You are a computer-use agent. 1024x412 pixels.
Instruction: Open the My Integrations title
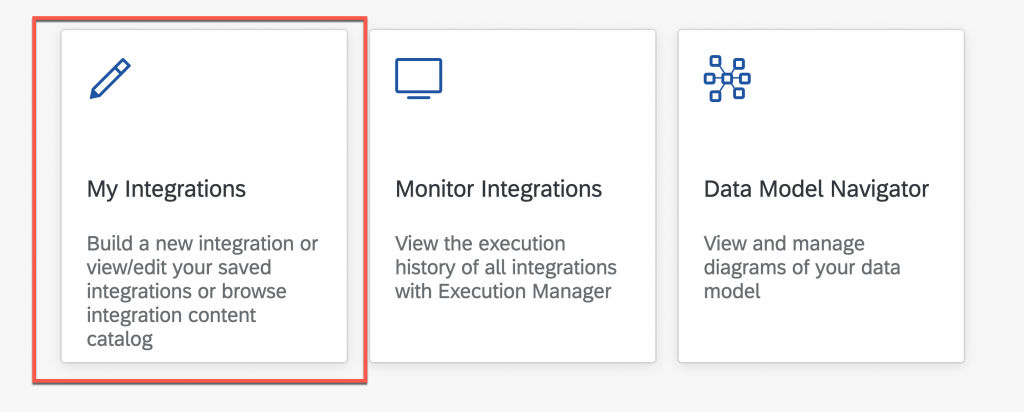[x=167, y=189]
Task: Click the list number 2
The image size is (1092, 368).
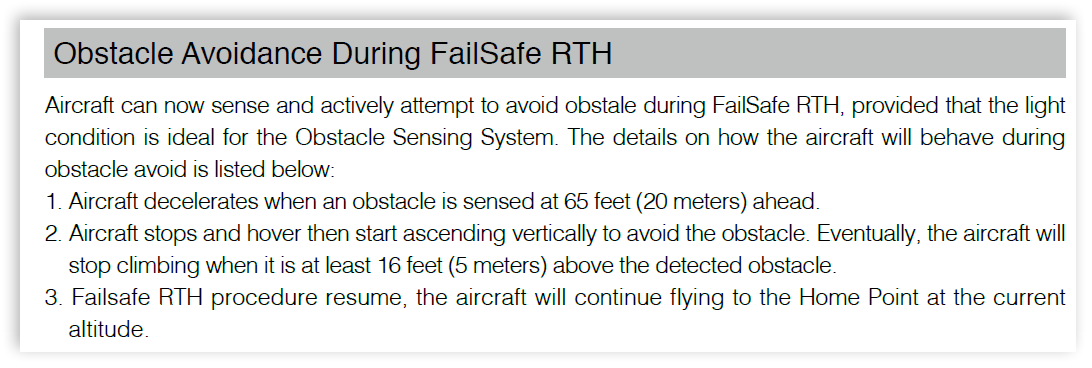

* * *

Description of the task:
Make an exact copy of every record, pictures excluded.

Written response:
You are a computer-use agent. 1024x412 pixels.
Instruction: Open the My Integrations title
[x=167, y=189]
Task: Click the list number 2
The image size is (1092, 368).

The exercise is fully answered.